Sementara itu, Dewan Pelaksana Wilayah (DPW) SPI Lampung, bersama Aliansi Gerakan Reformasi Agraria (AGRA), Gabungan Petani Lampung (GPL), Serikat Mahasiswa Nasional (SMN) dan Serikat Tani Nasional (Sertani) yang Sekretariat Bersama Pemulihan Hak-hak Rakyat Indonesia (PHRI juga melaksanakan aksi mendesak realisasi reforma agraria dan penghentian berbagai aksi kekerasan terhadap petani.
Dalam kesempatan ini, massa aksi mendesak adanya pendistribusian tanah-tanah terlantar kepada kaum tani hingga legalisasi tanah-tanah yang telah diolah dan dimanfaatkan kaum tani seperti misalnya di kawasan Register 45 Mesuji.
Dari Semarang, Gerakan Tani untuk Kedaulatan (Gertak) yang terdiri atas Serikat Petani Indonesia (SPI), Konsorsium Pembaharuan Agraria (KPA), Forum Persaudaraan Petani Kendal (FPPK), Aliansi Petani Indonesia (API), Serikat Peguyuban Petani Qoriah Thoyibah (SPPQT), , LBH Semarang, Ikatan Mahasiswa Muhammadiyah (IMM) Semarang dan Front Perjuangan Pemuda Indonesia (FPPI) juga melaksanakan aksi serupa(12/01).

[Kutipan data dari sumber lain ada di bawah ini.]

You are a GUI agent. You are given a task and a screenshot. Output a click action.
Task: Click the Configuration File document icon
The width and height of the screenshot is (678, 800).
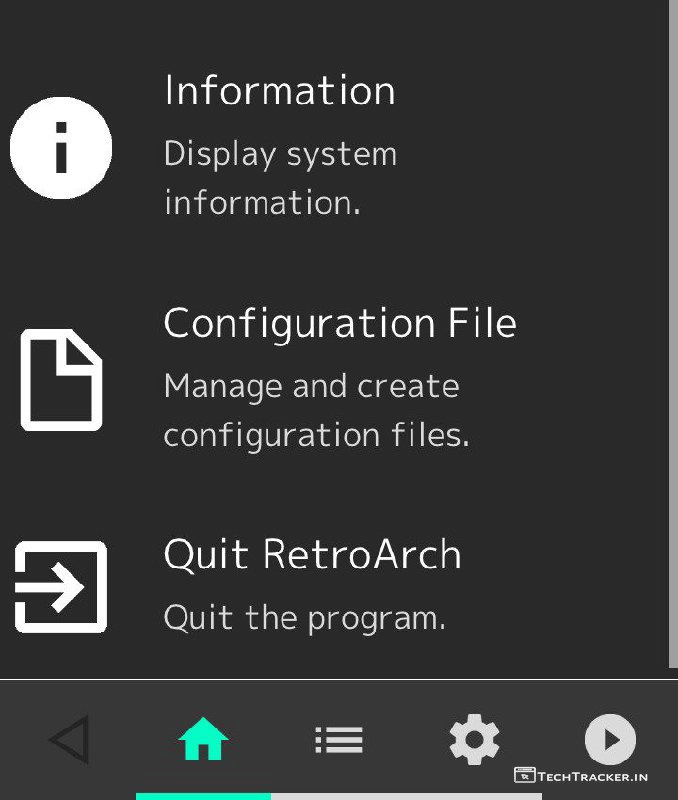click(x=61, y=380)
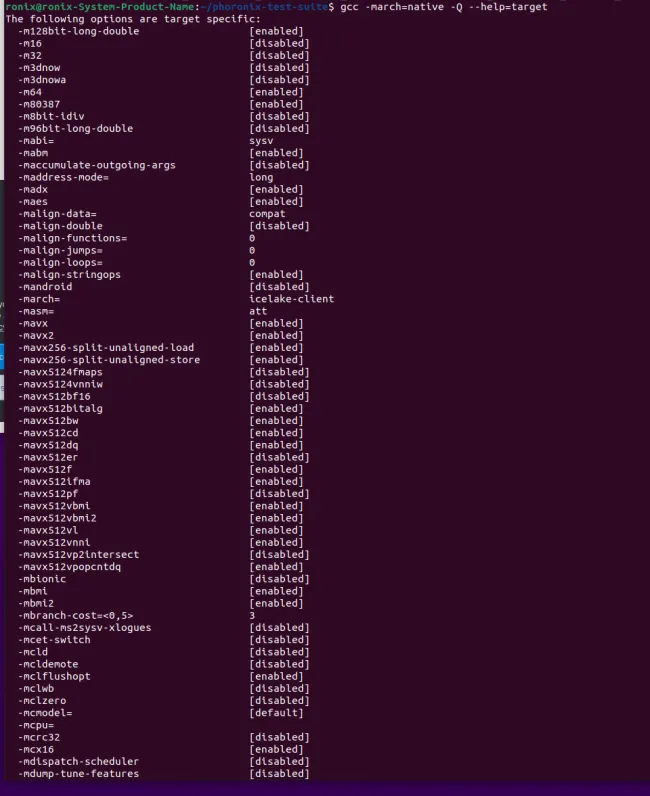Click the -m128bit-long-double option

[79, 31]
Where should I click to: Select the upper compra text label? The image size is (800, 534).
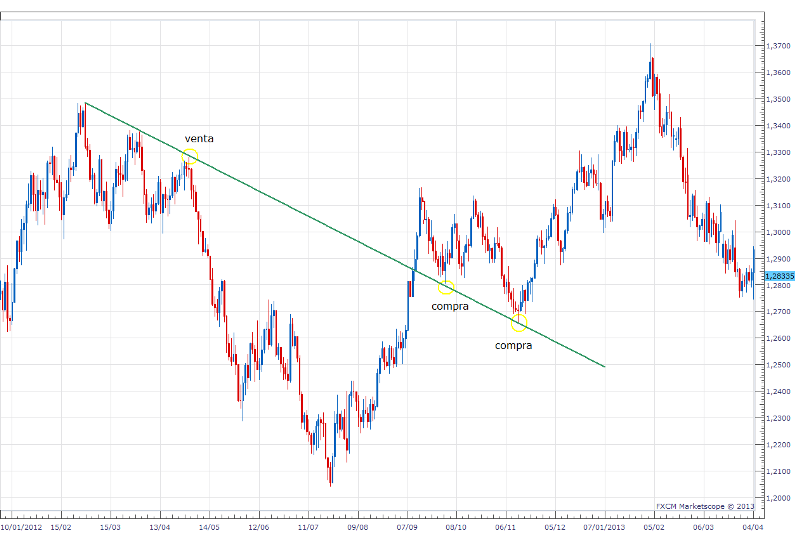click(x=449, y=306)
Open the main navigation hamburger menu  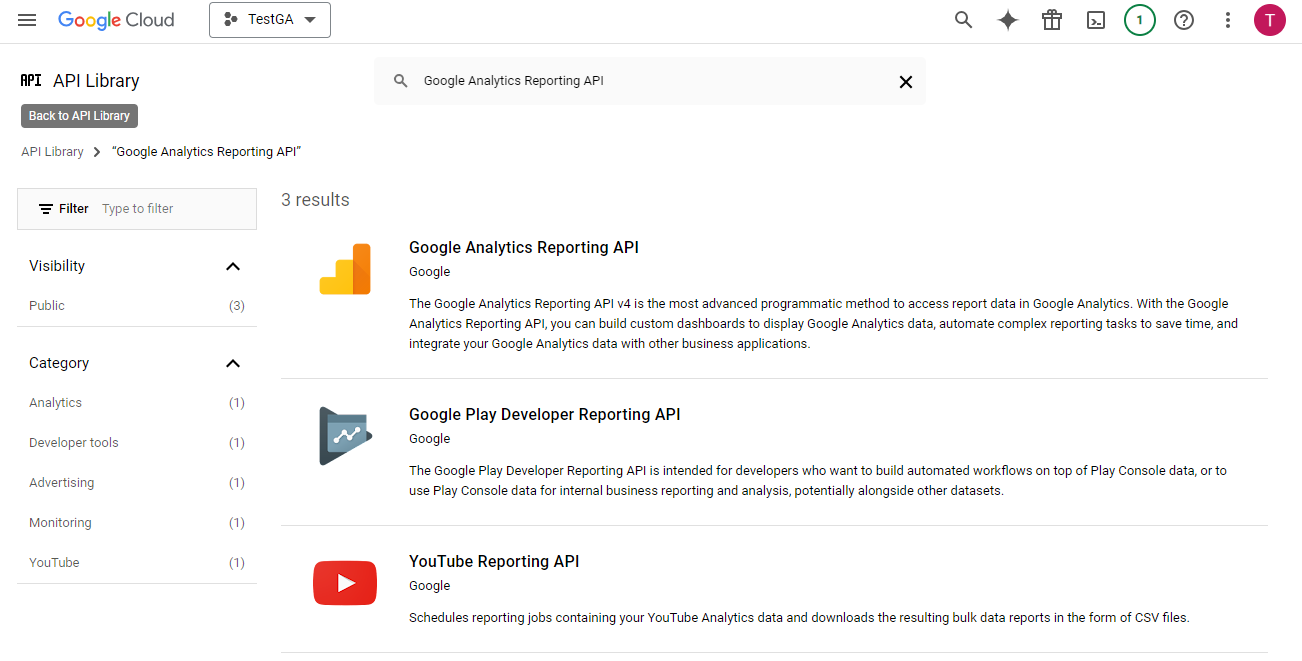pyautogui.click(x=27, y=20)

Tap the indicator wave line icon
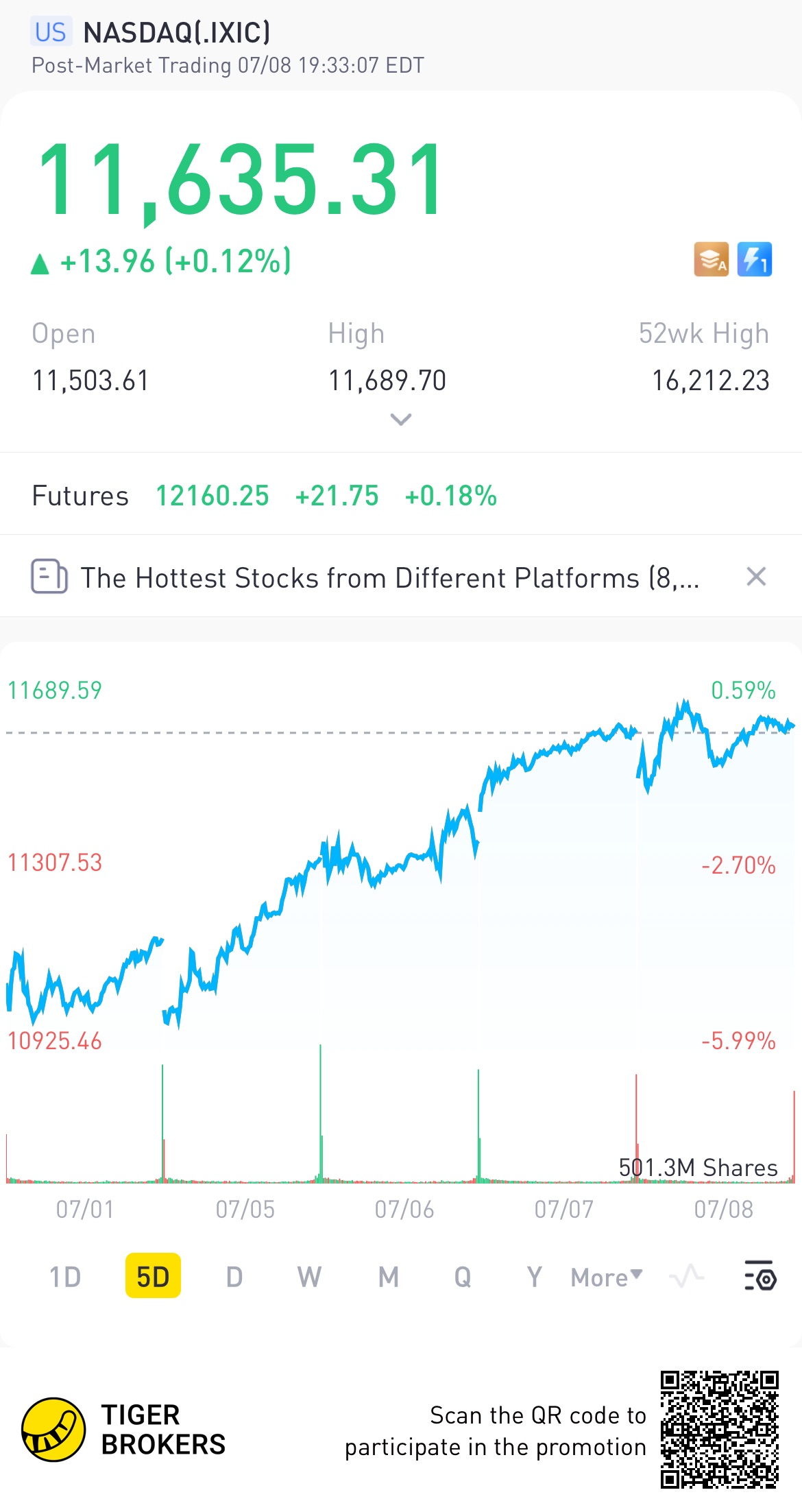(686, 1276)
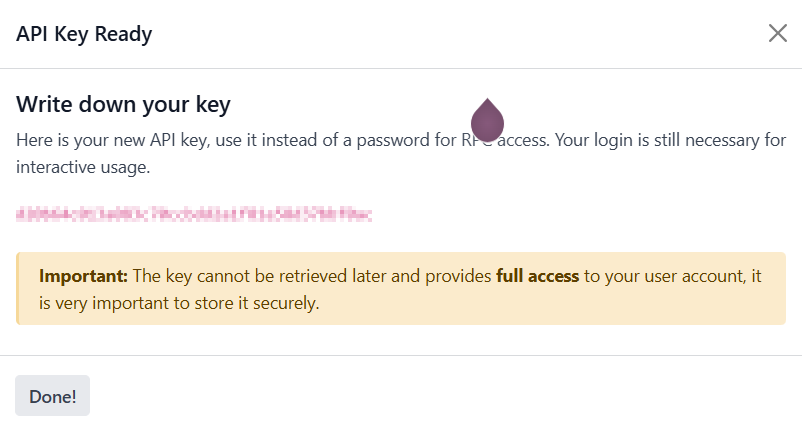Tap the purple droplet cursor marker
Viewport: 802px width, 432px height.
pos(487,120)
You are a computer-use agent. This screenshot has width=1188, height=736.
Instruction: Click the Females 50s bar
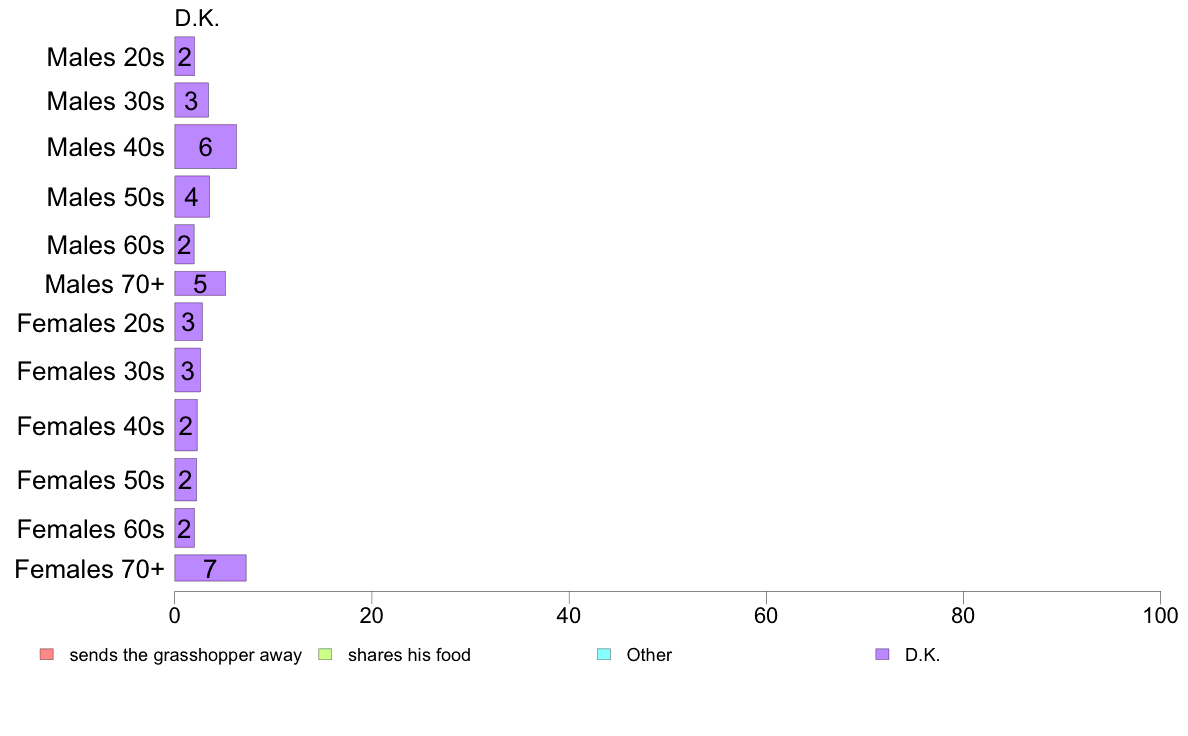pyautogui.click(x=186, y=480)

Pada aksi kali ini massa juga mendesak pemerintah untuk segera menyelesaikan dan mengusut secara tuntas aksi kekerasan yang berlatarbelakang konflik agraria yang ada di Jawa Tengah, penegakan reforma agraria dilakukan dan pencabutan UU Pengadaan Tanah untuk pembangunan bagi kepentingan umum.
“Hal Ini termasuk juga kekerasan yang terjadi di Mesuji dan Bima. Disini (Jateng) pun sebenarnya memiliki banyak konflik agraria yang memicu kekerasan sehingga harus diusut tuntas,” ujar Purwanto, koordinator aksi di depan gubernuran Jalan Pahlawan.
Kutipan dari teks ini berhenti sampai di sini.